International companies are eager for a regime that enables them to publish one set of figures that will be accepted by stock markets wherever they list. At present, there is still a complex system of regulatory hurdles and two separate systems.

There is now IFRS in Europe and elsewhere around the world, and US Generally Accepted Accounting Principles (US GAAP) in the US. The all-powerful Securities and Exchange Commission in the US has always claimed US GAAP is the most rigorous system. But efforts have been under way to allow, first, a reconciliation system between IFRS and US GAAP that would lift the regulatory burden of companies effectively having to report under two systems. This would be followed eventually by a full reconciliation and an effective merger of the two systems.

For UK and European chief financial officers there was always going to be a litmus test of how well this process was going – this would be the attitude of the SEC after it had scrutinised the first IFRS-based reports and accounts. The hope was that the SEC might show it was moving to a basis whereby the underlying principles of IFRS were seen as paramount rather than the lawyer-driven, rule-based haggling that typified the SEC approach in the past.

Earlier this year, in a KPMG report on IFRS, this was outlined by Jon Symonds, the influential CFO at pharmaceuticals company, AstraZeneca. “The SEC reviews which take place in the first half of 2006 will set the tone,” he said. “If they say: ‘How have you applied the principle?’, then we will know that things have changed. If it is: ‘What about line y in paragraph x?’ then we will be on the road to rules again.”

So CFOs have been awaiting comments, queries and specific questions from the SEC, and now the first communications have come through. The litmus test suggests the news is not good. At the recent Euromoney IFRS conference Mr Symonds said that among the communications he had received from the SEC there were several that showed it was still clinging to specific and detailed questioning about how one paragraph of a particular financial reporting standard had been applied.

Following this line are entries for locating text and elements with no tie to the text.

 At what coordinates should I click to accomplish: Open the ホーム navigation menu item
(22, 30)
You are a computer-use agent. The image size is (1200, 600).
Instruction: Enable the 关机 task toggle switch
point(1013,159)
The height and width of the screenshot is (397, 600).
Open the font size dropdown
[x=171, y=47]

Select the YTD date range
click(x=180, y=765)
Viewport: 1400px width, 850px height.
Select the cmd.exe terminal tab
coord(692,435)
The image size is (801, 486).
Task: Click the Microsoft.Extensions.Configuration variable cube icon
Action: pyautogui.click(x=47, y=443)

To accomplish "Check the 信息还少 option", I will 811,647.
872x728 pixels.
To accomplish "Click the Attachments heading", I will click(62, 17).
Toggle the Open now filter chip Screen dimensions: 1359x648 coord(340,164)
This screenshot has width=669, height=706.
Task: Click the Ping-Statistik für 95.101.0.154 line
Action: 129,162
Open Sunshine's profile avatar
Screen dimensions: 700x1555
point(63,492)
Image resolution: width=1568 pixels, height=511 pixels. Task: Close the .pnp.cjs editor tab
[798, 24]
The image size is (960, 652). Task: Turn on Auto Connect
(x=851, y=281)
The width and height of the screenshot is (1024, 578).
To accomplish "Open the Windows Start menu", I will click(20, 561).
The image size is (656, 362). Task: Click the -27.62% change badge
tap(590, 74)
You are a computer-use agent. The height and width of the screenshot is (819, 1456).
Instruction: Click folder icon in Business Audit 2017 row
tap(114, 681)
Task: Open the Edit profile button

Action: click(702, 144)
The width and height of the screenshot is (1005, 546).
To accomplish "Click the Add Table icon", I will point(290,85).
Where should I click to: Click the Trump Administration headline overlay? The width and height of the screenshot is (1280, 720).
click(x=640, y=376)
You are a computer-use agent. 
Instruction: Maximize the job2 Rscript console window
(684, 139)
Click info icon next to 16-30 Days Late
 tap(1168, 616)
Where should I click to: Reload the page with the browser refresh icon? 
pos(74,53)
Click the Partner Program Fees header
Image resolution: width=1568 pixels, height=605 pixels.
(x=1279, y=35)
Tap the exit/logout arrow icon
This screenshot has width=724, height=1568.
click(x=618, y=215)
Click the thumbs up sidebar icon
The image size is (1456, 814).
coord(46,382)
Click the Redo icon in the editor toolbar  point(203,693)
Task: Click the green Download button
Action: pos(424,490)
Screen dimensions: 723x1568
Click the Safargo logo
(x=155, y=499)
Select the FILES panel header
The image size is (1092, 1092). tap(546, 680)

It has become clear this has happened to many, if not all, the UK companies that, having listings in the US, come under the regulatory eye of the SEC. One FTSE100 company received some 66 specific queries. “The SEC becomes the judge and jury,” said Mr Symonds. One company was questioned about a particular accounting treatment it had specifically cleared ahead of time with the UK accounts watchdog, the Financial Reporting and Review Panel. The consensus among CFOs was that the SEC was sending exactly the wrong signal to the financial reporting community.

There are several reasons for this setback. The first is the dominance of lawyers in the US financial reporting and regulatory systems. Parodying Abraham Lincoln, Robert Herz, the chairman of the US Financial Accounting Standards Board, which promulgates US financial reporting standards, told the same conference: “Auditors, preparers and regulators all need to act on the principles issue.” But he warned of the upcoming difficulties: “We have become a nation of lawyers, governed by the lawyers, and for the lawyers.”